We maintain a wide variety of hardware and systems not only for our nonprofit clients, but also for ourselves. One challenge of that is connecting unique systems into one platform for monitoring. I am migrating all of our monitoring infrastructure from Icinga1 (https://icinga.com/docs/icinga1/latest/en/) to Icinga2 (https://icinga.com/), which has built in support for the Debian and Windows systems that we administer, and most of the services that run upon them. There are however, some specific aspects of systems that need to be monitored, with no existing method to monitor them. For those aspects, I write monitoring scripts that run commands, parse the output, and report back to the monitoring system.

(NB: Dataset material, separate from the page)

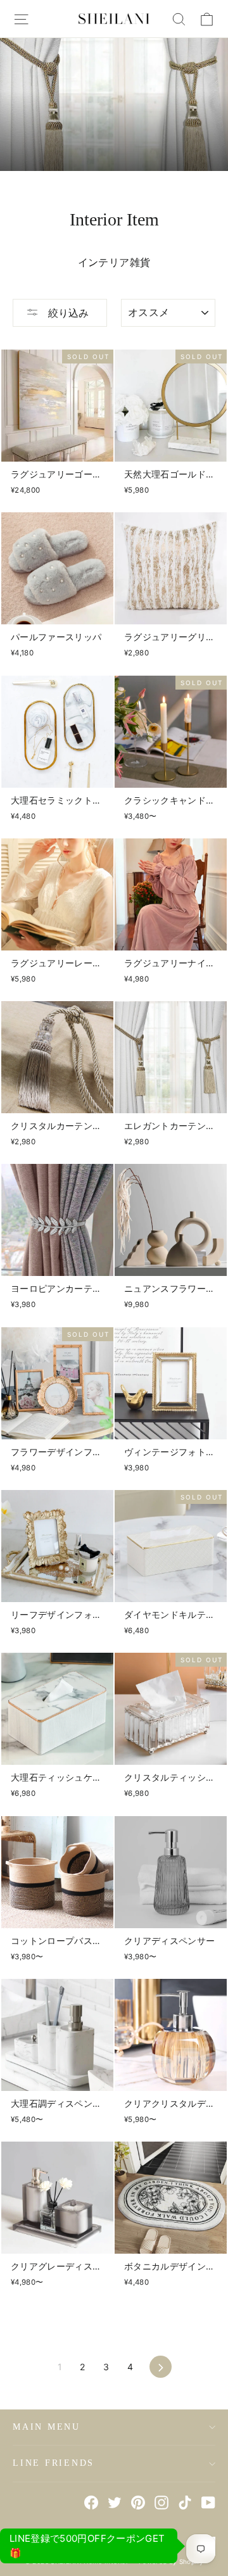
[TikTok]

The most recent instance of this was figuring out and setting up monitoring of Windows Server Azure backups using the Windows Scripting language PowerShell. As in most situations, this work was built on top of generously shared code from others. There already exists a PowerShell script (https://github.com/juangranados/nagios-plugins/blob/master/check_wsb.ps1) that I am using to check the Windows Server local backups, developed by Github user juangranados (https://github.com/juangranados). I took code from that script, and from a script to check Azure Backup Status (https://github.com/hkarthik7/Common-PowerShell-Scripts/blob/master/Get-A...) by Harish Karthic (https://github.com/hkarthik7) and developed my own script (https://github.com/mxroo/nagios-plugins/blob/master/check_cloudbackup.ps1). For this client server, we want to make sure the Windows backups to Azure have run within the last 48 hours, and that they completed successfully.
<# .SYNOPSIS Check Windows Azure Backup last scheduled job status. .DESCRIPTION Check Windows Azure Backup and returns Nagios output and code. PARAMETER Hours Number of hours since now to check for backup jobs. Default 48. .OUTPUTS OK: All last backups jobs within $Hours successful. CRITICAL: Backup job failed. .EXAMPLE .\check_cloudbackup.ps1 -Hours 96 Based on check_wsb.ps1 by Juan Granados https://github.com/juangranados/nagios-plugins #> Param( [Parameter(Mandatory=$false,Position=0)] [ValidateNotNullOrEmpty()] [int]$Hours=48 ) # Set specific subscription Select-AzSubscription -Subscription "XXXX" | Out-Null # Get Vault $Vault = Get-AzRecoveryServicesVault # Get backup status try{ $BackupStatus = Get-AzRecoveryServicesBackupJob -VaultId $Vault.ID -ErrorAction Stop }catch{ Write-Output "UNKNOWN: Could not get Windows Azure Backup" $host.SetShouldExit(3) } # If backup status exists if ($BackupStatus){ # Go through each backup retrieved Foreach($Status in $BackupStatus) { # Check last backup $LastSuccessfulBackupTime = ($Status.EndTime).Date # If there is a last backup If ($LastSuccessfulBackupTime){ # If last backup has been performed in time and its result is ok, exit OK with last backup date If ( (($Status.EndTime).Date -ge (get-date).AddHours(-$($Hours))) -and $Status.Status -eq 'Completed'){ Write-Output "OK: last backup date $($Status.EndTime)." $host.SetShouldExit(0) } # If last backup was not performed in time, exit WARNING with last backup date ElseIf ( ($Status.EndTime).Date -le (get-date).AddHours(-$($Hours)) ){ Write-Output "WARNING: last backup date $($Status.EndTime)." $host.SetShouldExit(1) break } # If last backup failed, exit CRITICAL with last backup date ElseIf ( ($Status.Status) -eq 'Failed' ){ Write-Output "CRITICAL: Last backup ending $($Status.EndTime) failed." $host.SetShouldExit(2) break } # If none of the above tests work, exit UNKNOWN Else{ Write-Output "UNKNOWN: Unknown status" $host.SetShouldExit(3) } } # If there isn't a backup time, exit CRITICAL else{ Write-Output "CRITICAL: There is not any successful backup yet." $host.SetShouldExit(2) } } } # If no backup information, exit UNKNOWN Else{ Write-Output "UNKNOWN: Could not get Windows Server Backup information." $host.SetShouldExit(3) }
This script requires modification to use the appropriate Azure Subscription ID. It will only work when run as a user that has the Azure PowerShell modules installed (https://docs.microsoft.com/en-us/powershell/azure/install-az-ps), and when there is only one Vault in that subscription, which is our current use case. In the future, if we need to check more than one subscription or vault, I will copy the Foreach loops (https://github.com/hkarthik7/Common-PowerShell-Scripts/blob/c100c11342ab...) from Harish Karthic's script.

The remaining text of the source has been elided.